Start of Information supplied

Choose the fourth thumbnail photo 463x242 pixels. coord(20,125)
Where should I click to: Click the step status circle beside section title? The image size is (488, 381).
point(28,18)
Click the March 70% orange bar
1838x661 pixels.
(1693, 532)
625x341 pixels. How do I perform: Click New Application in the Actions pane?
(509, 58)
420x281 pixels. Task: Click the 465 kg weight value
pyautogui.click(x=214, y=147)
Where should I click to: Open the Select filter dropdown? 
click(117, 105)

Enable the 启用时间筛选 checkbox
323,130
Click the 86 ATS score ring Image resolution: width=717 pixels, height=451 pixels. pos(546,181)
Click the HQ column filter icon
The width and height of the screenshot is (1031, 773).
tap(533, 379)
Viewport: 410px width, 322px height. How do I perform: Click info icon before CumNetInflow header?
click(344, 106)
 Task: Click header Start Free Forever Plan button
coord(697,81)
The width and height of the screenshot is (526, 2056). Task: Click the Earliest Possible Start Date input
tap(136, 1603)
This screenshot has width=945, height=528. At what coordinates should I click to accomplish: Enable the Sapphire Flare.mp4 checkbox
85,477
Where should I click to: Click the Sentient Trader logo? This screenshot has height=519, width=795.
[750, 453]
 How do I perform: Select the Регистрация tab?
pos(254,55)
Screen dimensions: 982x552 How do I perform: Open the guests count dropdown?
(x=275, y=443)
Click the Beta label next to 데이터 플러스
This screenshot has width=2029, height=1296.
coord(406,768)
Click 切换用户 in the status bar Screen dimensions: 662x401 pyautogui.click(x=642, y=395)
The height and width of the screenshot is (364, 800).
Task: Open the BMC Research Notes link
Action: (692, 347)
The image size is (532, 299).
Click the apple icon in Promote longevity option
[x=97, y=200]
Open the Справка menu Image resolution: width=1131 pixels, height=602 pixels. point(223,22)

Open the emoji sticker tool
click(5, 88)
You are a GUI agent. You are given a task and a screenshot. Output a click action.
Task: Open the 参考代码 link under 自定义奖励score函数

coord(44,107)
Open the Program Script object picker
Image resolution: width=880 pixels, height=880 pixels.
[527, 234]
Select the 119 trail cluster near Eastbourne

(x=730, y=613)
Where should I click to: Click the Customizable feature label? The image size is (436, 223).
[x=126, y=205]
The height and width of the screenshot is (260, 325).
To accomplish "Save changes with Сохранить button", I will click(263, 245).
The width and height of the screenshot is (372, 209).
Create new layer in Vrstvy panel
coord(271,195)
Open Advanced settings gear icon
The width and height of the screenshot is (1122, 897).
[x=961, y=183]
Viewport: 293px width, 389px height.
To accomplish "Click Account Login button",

End of Information supplied

▶ Task to carry out: Rewrite the lines as a two-column CSV with the header task,coordinates. Start at the line containing "Enable the 启用时间筛选 checkbox", end with the line containing "tap(533, 379)", give one row per task, and put each value in a quoted field with any line breaks replaced by spaces.

▶ The completed task:
task,coordinates
"Enable the 启用时间筛选 checkbox","323,130"
"Click the 86 ATS score ring Image resolution: width=717 pixels, height=451 pixels.","pos(546,181)"
"Click the HQ column filter icon The width and height of the screenshot is (1031, 773).","tap(533, 379)"